Divorce
Divorce

New EU Maintenance Regulation   

Warning: The information set out below is a general guideline provided by DOMENECH ABOGADOS. Specific advice should be sought before any action in reliance on it is taken, as explained more fully in this website's legal notice.

Once a divorce is over and the dust has settled, emotional wounds can begin to heal.  But those wounds can be re-opened and resentment reignited when a newly divorced spouse  (often the primary carer of the couple’s children) finds herself clutching an order for payment of maintenance which the ex-spouse - now safely abroad - simply ignores.  

As from 18 June 2011, a new regulation applies throughout almost all the European Union.  Its technical name is “Council Regulation (EC) Nº 4/2009 of 18 December 2008”, but it’ll be commonly known as “the Maintenance Regulation“.  This new set of rules should make court orders for maintenance issued in one EU country more easily enforceable in another.  The Maintenance Regulation needs to be borne in mind by those planning to divorce in Spain (or elsewhere in the EU), and also anyone planning to enter into a pre-nuptial agreement. 

It’s important to understand what the word “maintenance” means in the context of the Maintenance Regulation.  Of course, it includes monthly payments to support an ex-spouse or children of a couple post-divorce. But it can be interpreted more widely than that: “maintenance” will also include orders under which property is transferred with the aim of supporting the needs of an ex-spouse or the couple’s children.    

The detailed procedure for enforcing maintenance orders between EU member states will depend on which country the order comes from.  For instance, a maintenance order made by a Spanish court will be directly enforceable in the UK;   however, things won’t be quite so simple the other way round, and the process will be more complex for enforcing in Spain a UK maintenance order.  But despite such technical difference, a mother struggling to make ends meet in Belfast should find the Maintenance Regulation helps her when it comes to forcing the Madrid-based employer of her children’s father to deduct maintenance payments from his salary.

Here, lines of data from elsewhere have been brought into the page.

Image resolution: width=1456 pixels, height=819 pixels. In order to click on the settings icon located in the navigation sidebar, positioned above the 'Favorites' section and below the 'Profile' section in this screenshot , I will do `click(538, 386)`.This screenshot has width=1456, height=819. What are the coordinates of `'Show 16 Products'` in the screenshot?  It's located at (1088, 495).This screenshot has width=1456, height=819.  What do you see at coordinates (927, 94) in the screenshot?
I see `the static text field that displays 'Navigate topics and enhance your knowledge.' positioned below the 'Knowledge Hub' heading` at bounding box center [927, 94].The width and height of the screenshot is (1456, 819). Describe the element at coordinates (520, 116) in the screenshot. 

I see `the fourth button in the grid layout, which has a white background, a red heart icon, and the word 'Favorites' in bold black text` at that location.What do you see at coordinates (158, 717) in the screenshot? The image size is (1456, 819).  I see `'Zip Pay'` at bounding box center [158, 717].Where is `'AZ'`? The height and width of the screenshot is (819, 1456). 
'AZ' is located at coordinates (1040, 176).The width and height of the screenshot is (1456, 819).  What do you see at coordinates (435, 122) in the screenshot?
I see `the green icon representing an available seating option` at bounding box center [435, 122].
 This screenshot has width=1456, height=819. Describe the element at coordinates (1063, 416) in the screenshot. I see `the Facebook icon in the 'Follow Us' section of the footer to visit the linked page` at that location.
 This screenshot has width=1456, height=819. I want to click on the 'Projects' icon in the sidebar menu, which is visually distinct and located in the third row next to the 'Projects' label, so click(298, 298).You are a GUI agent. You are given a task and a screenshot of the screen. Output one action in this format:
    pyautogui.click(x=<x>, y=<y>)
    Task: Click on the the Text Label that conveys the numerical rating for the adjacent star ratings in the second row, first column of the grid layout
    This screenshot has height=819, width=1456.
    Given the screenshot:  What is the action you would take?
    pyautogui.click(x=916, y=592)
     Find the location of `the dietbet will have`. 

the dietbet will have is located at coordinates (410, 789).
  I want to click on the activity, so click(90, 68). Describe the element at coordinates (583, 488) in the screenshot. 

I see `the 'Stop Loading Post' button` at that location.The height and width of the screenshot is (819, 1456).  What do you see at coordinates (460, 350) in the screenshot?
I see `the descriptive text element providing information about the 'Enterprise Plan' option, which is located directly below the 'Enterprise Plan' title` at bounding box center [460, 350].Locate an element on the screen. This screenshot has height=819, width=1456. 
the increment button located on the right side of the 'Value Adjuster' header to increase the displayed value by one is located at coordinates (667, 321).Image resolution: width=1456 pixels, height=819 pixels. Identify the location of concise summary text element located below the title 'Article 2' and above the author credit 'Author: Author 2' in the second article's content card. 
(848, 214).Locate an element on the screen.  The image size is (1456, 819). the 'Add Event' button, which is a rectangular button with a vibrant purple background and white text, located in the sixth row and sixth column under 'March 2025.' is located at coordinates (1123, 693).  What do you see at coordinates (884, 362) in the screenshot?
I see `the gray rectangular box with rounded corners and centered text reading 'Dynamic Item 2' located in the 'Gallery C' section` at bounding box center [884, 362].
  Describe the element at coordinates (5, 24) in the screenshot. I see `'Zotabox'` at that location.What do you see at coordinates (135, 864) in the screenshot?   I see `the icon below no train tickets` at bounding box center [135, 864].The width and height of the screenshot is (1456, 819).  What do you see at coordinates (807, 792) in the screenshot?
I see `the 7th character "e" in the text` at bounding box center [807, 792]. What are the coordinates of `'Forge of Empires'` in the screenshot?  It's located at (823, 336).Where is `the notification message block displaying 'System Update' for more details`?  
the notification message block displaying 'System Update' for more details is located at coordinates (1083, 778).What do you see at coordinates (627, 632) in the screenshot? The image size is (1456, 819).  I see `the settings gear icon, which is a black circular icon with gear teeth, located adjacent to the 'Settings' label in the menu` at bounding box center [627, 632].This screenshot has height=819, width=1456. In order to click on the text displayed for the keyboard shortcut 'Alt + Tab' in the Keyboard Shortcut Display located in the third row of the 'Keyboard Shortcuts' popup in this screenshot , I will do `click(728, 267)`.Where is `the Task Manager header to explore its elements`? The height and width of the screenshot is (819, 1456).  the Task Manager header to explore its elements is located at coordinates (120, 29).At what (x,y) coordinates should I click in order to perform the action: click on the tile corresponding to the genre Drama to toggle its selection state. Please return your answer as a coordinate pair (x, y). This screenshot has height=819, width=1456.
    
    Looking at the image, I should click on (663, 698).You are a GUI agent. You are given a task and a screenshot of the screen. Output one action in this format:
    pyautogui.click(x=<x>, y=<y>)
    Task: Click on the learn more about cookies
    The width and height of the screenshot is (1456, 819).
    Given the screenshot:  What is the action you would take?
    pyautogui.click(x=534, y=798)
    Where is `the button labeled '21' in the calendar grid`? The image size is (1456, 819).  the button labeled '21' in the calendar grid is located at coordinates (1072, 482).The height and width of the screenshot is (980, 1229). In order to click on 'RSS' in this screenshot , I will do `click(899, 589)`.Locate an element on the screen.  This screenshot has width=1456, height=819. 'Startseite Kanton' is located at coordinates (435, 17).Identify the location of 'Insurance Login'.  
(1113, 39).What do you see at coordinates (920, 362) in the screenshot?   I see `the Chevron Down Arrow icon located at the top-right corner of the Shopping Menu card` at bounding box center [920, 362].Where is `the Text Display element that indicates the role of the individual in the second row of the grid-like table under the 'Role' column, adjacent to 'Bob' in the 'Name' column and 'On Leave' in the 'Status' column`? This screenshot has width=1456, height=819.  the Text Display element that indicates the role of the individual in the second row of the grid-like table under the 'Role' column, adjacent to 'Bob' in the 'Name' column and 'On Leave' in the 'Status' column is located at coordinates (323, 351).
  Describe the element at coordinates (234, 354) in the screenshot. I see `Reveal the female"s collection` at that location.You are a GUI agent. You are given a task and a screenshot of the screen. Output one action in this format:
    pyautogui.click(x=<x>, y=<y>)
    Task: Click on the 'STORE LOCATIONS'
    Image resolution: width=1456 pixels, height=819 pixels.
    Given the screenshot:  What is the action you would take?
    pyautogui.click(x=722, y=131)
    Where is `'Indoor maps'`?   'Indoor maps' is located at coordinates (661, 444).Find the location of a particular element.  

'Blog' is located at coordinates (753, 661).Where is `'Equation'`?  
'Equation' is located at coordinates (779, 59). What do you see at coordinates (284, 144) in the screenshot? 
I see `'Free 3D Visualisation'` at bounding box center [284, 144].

Thanks to the Maintenance Regulation, those entering into an agreement before marrying which sets out what will happen to their assets and how much one spouse must pay the other on divorce can specify which EU country’s courts shall deal with maintenance obligations. So a couple agreeing in a pre-nuptial agreement that the Spanish courts will decide matters relating to spousal maintenance who subsequently move to live in Glasgow will find that such maintenance issues can’t be decided in Scotland (when years later the husband issues divorce proceedings) but will be referred back to the courts of Spain.  This could mean Scottish litigation as well as Spanish litigation: lawyers in both countries should be pleased, but will the couple be so happy?          

Where proceedings for maintenance are begun in the courts of one EU state, the Maintenance Regulation provides that courts of other EU states must decline to hear applications regarding maintenance.  That works neatly in countries, like the UK, where the divorce will deal at one and the same time with maintenance obligations and property adjustment orders.  But, in a country like Spain, where property adjustment is more often dealt with in separate proceedings after divorce, there could be undesired consequences.  Where needs-based property adjustment is required in the context of a Spanish divorce, the Spanish court dealing with the divorce may find itself unable also to deal with later needs-based property adjustments because, subsequent to the Spanish divorce being begun by one spouse, the other has issued maintenance proceedings for needs-based property adjustment in another EU state.  Again, good for the lawyers, but not for their clients!